Opinion ID: 172426
Heading Depth: 1
Heading Rank: 6

Heading: Amendment 2003-5 to the Plan

Text: In late 2003, the Plan's Design Committee enacted Amendment 2003-5. Amendment 2003-5, in pertinent part, amended the Plan to eliminate the Pensioner Death Benefit, including the DLS Equivalent option, for employees retiring on or after January 1, 2004.

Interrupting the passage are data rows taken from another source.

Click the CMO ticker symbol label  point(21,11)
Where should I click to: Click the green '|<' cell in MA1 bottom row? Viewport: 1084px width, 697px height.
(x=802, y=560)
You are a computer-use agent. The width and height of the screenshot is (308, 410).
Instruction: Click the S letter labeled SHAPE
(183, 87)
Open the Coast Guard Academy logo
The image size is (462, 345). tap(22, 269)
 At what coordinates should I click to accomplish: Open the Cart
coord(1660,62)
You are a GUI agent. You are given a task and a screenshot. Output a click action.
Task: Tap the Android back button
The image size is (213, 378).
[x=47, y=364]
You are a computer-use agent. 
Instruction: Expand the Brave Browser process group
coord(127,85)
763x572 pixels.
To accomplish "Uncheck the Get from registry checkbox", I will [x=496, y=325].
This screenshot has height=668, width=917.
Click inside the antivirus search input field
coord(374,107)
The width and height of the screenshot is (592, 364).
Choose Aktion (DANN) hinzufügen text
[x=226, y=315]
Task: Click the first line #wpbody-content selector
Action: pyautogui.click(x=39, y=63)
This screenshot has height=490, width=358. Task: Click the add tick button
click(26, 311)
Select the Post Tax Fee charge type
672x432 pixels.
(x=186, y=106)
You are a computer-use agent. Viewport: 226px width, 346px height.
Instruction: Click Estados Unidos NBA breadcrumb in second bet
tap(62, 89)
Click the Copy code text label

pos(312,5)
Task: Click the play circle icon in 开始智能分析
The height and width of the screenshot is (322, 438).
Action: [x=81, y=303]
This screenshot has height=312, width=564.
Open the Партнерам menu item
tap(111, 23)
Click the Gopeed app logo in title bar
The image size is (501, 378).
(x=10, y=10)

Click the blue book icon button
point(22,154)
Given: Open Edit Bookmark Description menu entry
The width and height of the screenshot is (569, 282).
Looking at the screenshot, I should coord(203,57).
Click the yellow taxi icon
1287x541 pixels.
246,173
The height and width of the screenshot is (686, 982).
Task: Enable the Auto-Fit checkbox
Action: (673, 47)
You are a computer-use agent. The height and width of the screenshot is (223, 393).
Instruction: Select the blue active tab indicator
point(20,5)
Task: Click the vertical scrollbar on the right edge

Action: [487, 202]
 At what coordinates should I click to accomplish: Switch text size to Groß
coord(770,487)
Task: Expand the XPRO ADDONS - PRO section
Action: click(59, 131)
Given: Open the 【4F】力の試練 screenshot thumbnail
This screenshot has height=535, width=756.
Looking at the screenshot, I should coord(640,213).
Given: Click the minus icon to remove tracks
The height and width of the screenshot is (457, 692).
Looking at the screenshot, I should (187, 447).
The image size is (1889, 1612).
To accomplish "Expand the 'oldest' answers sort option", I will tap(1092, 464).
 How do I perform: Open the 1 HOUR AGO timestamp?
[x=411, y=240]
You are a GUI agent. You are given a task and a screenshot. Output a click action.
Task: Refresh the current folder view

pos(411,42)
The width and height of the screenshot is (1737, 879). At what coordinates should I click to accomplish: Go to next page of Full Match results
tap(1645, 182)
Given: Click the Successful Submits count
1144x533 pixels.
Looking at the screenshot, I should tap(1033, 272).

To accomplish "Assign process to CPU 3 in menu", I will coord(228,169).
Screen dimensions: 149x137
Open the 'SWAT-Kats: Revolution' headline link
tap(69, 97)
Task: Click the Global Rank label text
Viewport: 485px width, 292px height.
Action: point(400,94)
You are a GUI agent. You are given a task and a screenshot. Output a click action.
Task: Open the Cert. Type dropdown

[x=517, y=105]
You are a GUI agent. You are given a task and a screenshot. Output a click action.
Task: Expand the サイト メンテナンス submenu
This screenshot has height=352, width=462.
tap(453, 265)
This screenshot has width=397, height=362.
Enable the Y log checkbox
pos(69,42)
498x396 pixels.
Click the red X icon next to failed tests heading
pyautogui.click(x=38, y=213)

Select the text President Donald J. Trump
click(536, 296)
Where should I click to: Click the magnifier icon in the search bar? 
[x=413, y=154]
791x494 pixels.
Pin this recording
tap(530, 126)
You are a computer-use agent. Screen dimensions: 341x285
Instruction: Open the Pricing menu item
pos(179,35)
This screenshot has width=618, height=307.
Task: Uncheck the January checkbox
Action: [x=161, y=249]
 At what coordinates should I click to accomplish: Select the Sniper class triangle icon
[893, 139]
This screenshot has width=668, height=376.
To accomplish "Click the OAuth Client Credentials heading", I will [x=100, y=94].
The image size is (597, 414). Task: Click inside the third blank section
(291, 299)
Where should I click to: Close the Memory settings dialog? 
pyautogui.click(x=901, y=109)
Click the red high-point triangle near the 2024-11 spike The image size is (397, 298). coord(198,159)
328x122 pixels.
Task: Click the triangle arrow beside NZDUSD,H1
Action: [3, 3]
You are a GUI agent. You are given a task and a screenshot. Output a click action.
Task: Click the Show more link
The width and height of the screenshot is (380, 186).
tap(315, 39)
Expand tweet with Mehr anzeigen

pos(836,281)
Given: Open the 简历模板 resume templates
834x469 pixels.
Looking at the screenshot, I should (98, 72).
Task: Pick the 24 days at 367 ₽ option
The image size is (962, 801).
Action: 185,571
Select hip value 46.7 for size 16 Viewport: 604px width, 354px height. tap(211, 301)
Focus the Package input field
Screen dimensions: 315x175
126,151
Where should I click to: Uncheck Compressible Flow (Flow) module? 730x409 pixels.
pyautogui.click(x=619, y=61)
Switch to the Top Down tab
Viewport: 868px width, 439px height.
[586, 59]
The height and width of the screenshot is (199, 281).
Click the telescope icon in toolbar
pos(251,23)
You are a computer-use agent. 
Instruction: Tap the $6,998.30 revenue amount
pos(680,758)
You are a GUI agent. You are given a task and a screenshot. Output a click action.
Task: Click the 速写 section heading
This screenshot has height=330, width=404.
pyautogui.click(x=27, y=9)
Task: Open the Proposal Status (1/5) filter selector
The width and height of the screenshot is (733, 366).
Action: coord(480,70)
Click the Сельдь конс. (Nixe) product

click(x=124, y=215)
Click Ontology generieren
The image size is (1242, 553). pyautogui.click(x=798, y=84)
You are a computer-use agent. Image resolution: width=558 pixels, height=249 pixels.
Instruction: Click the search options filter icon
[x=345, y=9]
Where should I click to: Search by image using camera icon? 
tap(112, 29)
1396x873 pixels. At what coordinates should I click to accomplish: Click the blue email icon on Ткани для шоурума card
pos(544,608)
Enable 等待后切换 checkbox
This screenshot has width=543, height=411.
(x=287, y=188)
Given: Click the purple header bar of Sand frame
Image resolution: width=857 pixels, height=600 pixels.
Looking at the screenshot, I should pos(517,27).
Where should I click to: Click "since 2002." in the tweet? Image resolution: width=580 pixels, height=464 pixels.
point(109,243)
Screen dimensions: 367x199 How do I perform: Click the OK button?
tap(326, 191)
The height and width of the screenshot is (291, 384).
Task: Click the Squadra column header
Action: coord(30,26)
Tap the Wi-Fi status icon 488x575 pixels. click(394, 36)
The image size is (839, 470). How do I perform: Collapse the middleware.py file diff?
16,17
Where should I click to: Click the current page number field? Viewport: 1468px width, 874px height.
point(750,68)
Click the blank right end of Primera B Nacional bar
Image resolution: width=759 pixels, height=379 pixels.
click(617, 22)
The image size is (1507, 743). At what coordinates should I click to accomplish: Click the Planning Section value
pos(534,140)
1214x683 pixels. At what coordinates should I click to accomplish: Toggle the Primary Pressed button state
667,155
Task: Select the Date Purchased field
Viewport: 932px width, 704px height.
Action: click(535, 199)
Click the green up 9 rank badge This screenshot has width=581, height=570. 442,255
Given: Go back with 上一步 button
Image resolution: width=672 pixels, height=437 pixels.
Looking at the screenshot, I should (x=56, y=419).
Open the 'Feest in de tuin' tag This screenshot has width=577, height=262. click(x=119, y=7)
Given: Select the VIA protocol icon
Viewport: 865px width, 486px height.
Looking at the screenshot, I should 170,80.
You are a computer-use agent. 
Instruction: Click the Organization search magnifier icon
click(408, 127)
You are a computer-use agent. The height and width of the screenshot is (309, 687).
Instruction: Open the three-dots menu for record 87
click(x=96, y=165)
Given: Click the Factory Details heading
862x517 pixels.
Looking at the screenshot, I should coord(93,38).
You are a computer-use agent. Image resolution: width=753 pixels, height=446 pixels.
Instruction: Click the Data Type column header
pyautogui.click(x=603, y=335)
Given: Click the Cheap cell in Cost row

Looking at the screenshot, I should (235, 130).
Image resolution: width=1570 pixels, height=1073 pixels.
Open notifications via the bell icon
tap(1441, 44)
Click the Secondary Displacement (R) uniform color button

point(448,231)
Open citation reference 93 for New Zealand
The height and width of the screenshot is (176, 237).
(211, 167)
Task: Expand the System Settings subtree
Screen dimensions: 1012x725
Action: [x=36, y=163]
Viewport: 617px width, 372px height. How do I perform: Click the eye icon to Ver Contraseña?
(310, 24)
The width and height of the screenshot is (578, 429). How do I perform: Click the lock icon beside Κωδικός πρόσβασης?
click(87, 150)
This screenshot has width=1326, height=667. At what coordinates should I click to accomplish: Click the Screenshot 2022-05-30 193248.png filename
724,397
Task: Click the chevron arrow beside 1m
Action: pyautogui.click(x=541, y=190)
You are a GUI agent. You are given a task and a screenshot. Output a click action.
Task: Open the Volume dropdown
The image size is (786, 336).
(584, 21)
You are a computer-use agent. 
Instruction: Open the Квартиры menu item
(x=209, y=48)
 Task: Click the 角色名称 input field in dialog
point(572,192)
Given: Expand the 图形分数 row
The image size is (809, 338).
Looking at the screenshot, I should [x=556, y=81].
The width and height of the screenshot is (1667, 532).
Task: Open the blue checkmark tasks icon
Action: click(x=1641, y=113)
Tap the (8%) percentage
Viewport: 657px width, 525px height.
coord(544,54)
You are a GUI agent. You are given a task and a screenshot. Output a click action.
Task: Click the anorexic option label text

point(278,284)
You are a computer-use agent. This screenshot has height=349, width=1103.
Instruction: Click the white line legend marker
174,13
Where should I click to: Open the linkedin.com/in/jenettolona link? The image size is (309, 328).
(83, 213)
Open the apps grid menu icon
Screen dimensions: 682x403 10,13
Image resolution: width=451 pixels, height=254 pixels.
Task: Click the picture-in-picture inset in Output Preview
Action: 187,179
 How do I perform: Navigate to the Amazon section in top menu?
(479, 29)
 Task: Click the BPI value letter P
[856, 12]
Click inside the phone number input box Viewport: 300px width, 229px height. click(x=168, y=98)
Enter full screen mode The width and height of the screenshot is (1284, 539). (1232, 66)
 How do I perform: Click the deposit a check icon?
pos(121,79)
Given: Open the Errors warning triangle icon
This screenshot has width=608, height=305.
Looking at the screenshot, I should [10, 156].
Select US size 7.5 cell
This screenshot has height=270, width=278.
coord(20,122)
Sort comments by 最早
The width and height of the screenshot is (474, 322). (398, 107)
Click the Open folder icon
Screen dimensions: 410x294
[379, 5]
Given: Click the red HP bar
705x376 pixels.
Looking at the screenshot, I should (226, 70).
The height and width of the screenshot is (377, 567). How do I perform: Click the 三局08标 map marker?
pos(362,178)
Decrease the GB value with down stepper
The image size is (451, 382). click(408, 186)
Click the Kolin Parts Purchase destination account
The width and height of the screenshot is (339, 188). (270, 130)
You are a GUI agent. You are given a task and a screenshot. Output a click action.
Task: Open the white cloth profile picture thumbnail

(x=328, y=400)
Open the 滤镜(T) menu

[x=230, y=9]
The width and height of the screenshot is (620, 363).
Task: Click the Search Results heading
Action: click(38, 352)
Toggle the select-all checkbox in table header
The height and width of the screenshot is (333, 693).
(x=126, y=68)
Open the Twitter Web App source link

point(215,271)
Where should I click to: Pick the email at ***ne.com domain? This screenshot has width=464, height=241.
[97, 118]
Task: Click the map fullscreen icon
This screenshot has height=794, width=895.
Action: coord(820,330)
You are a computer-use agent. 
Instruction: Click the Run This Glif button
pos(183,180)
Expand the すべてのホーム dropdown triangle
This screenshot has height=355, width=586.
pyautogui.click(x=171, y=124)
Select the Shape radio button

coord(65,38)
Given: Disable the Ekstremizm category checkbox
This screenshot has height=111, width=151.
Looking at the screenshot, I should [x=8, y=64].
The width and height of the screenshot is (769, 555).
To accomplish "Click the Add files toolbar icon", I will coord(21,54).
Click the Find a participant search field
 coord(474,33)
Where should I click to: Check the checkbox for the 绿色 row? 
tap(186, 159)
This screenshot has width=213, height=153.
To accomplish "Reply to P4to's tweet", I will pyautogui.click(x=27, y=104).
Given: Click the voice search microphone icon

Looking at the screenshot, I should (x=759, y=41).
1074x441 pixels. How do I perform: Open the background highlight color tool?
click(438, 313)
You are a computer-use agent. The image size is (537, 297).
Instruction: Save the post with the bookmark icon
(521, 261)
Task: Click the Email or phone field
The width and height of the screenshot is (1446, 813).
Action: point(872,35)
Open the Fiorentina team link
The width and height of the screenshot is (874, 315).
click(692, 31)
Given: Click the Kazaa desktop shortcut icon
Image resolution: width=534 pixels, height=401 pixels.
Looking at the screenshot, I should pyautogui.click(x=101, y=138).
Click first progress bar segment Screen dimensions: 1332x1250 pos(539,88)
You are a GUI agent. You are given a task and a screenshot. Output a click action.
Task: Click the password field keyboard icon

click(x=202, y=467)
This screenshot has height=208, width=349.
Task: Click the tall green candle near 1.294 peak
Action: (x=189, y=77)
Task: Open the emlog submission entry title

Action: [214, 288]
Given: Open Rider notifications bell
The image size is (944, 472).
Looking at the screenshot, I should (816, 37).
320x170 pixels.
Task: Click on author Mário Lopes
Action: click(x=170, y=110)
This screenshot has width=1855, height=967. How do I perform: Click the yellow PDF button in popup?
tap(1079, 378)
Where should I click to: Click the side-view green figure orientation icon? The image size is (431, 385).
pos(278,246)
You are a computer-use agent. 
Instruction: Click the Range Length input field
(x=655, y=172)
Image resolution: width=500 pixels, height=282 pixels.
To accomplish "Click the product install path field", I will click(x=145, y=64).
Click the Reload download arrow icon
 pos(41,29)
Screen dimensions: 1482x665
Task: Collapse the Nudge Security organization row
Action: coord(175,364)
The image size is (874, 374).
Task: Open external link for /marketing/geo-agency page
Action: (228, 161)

Edward Kerber and Nelson Phelps, Oregon and Colorado residents, respectively, were formerly employed as management-level employees within the human resources department at U.S. West. Id. at 26-27. Both men retired, effective February 28, 1990, after numerous years of service with U.S. West. Id. Both men currently receive a service pension in the form of a monthly annuity. Id. Joanne West and Nancy Meister, Utah and Minnesota residents, respectively, were formerly employed with Qwest. Id. at 27-28. Both women retired, effective February 11, 2004, after numerous years of service with Qwest. Id. Both received a lump sum service pension from the Qwest Pension Plan which did not include the value of any Pensioner Death Benefit. Id. Thomas Ingemann, Jr., a Minnesota resident, retired from Qwest, effective March 2, 2005, after almost forty years of service. Id. at 28. Ingemann currently receives a service pension annuity from the Qwest Pension Plan. Id.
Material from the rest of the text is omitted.